WORK ITEM
An exact reproduction is needed of every line from the beginning of the data down to and including the line that contains "The image size is (881, 660).", minus the pictures.

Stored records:
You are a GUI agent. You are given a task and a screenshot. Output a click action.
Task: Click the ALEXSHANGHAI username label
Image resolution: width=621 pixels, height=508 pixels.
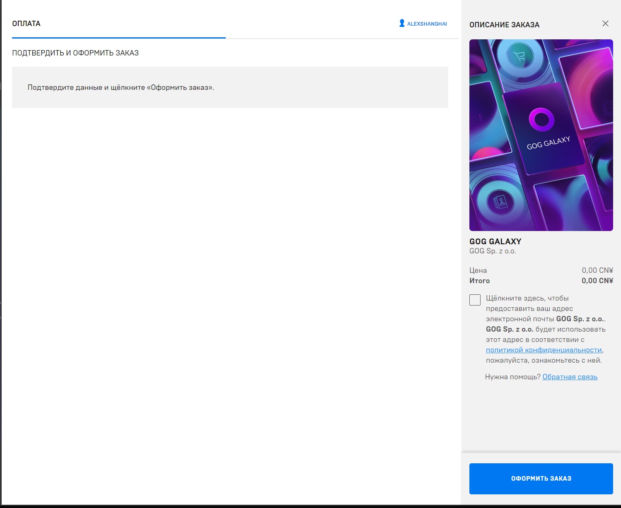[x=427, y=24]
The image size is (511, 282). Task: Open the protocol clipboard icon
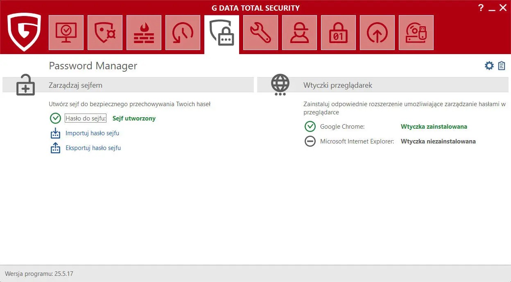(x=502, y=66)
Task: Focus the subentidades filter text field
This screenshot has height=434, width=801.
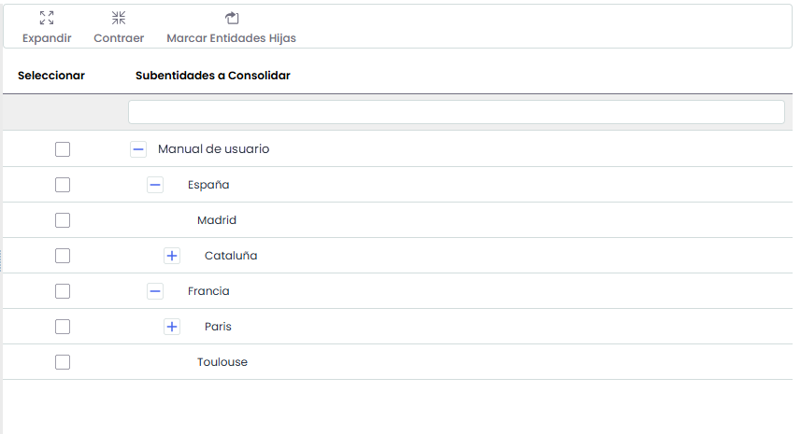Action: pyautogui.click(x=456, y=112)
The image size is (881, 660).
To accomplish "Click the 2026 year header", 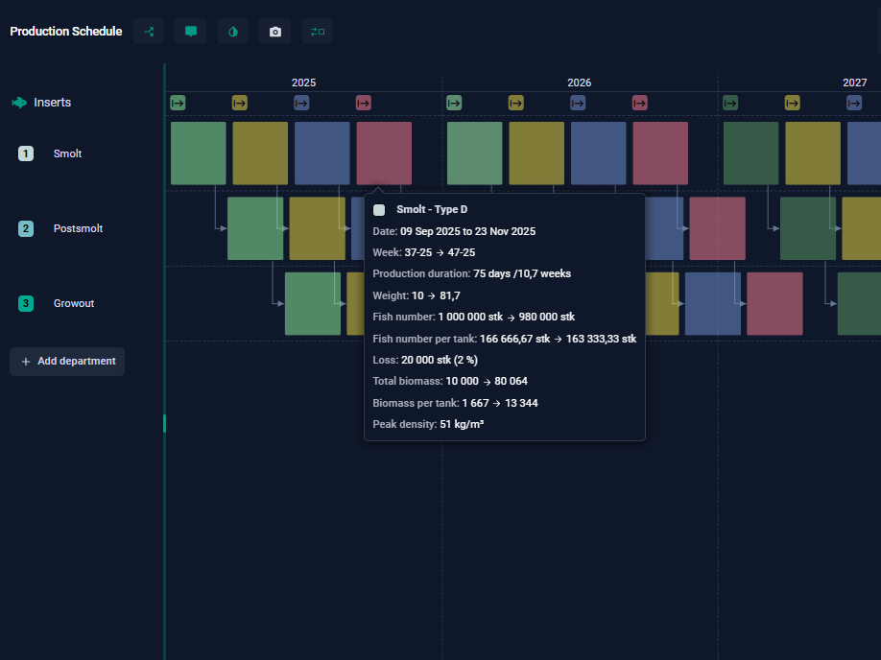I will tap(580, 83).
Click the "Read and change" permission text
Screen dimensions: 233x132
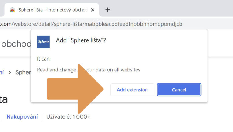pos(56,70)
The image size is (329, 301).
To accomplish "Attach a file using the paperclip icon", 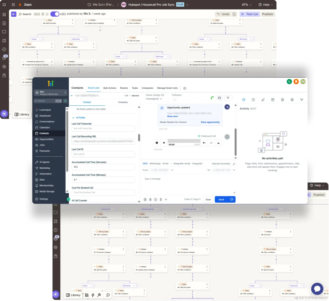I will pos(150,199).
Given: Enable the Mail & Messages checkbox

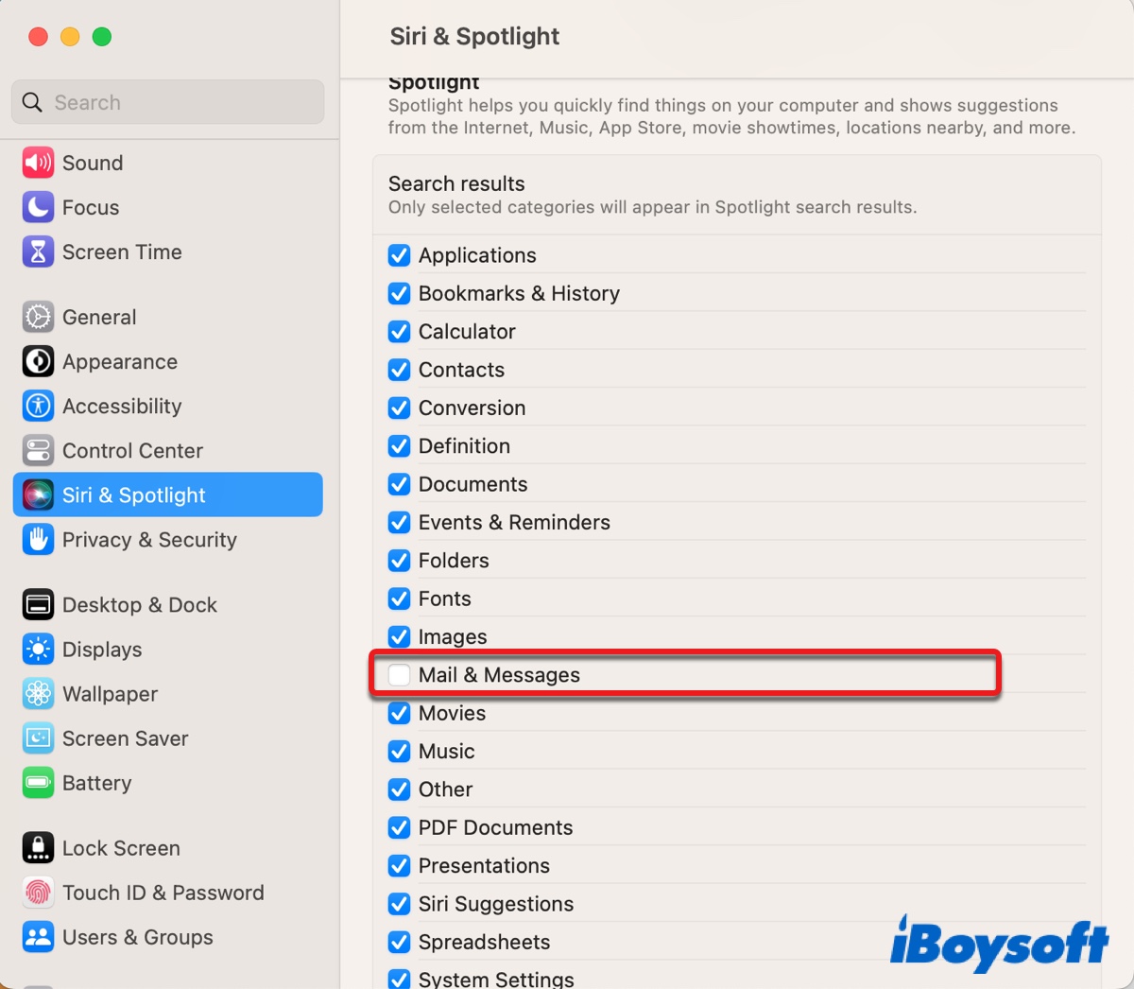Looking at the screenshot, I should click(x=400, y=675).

WRITTEN ANSWER
You are a GUI agent. You are given a task and a screenshot. Output a click action.
Task: Click the ALEXSHANGHAI username label
Image resolution: width=621 pixels, height=508 pixels.
[x=427, y=24]
The image size is (511, 282). Task: Open the protocol clipboard icon
(x=502, y=66)
Task: Focus the subentidades filter text field
This screenshot has height=434, width=801.
Action: pyautogui.click(x=456, y=112)
The image size is (881, 660).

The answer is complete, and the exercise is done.